◆ EXERCISE ◆
Which of the lines below hold the word "Meet"? Pull each of them out.

◆ GIVEN ENTRIES ◆
-------------------------

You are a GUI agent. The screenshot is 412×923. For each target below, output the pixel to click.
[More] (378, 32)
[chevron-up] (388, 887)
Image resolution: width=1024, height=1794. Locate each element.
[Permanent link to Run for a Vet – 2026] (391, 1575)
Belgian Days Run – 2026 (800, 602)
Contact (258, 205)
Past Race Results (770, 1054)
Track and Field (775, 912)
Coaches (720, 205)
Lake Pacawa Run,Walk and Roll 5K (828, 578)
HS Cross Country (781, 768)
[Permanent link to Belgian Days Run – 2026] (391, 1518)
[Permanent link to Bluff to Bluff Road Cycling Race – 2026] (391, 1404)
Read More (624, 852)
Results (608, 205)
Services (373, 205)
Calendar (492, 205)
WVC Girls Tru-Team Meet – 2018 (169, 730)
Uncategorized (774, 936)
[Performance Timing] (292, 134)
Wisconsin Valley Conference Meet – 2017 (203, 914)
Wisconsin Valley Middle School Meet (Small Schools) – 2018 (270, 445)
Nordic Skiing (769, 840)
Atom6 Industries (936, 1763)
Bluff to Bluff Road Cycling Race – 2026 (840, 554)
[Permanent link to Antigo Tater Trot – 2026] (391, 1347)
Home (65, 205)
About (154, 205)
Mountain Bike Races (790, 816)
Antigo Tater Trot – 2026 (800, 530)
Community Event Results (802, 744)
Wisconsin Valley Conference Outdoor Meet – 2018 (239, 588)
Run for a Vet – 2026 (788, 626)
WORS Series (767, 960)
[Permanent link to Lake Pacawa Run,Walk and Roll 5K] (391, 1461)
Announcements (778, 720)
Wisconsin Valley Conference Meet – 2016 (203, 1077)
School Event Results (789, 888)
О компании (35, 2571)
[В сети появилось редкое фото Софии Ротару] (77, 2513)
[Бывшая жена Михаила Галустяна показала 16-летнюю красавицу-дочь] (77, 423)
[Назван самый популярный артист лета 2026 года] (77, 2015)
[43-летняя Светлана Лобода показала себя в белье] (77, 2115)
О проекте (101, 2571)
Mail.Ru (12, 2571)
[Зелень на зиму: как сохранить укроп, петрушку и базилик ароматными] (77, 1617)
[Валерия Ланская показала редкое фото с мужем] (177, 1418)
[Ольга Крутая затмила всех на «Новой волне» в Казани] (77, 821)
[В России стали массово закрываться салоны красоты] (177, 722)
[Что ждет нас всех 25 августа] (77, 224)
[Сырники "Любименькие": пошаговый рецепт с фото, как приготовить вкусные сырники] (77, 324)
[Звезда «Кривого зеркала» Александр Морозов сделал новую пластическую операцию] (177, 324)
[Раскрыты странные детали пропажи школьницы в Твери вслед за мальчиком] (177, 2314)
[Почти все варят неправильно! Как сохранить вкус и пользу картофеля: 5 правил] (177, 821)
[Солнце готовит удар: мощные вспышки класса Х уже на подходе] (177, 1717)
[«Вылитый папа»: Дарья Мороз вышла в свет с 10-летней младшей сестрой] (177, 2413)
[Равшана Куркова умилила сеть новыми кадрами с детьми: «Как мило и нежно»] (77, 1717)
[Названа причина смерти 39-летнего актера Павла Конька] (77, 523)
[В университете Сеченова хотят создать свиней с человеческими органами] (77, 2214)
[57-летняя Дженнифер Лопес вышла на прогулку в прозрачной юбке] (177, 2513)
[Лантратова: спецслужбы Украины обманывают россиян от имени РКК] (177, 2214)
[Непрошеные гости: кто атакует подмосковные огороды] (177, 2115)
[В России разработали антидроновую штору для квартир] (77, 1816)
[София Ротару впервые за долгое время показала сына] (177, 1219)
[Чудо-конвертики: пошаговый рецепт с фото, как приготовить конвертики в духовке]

-------------------------

◆ YOUR RESPONSE ◆
WVC Girls Tru-Team Meet – 2018 (169, 730)
Wisconsin Valley Conference Meet – 2017 (203, 914)
Wisconsin Valley Middle School Meet (Small Schools) – 2018 (270, 445)
Wisconsin Valley Conference Outdoor Meet – 2018 (239, 588)
Wisconsin Valley Conference Meet – 2016 (203, 1077)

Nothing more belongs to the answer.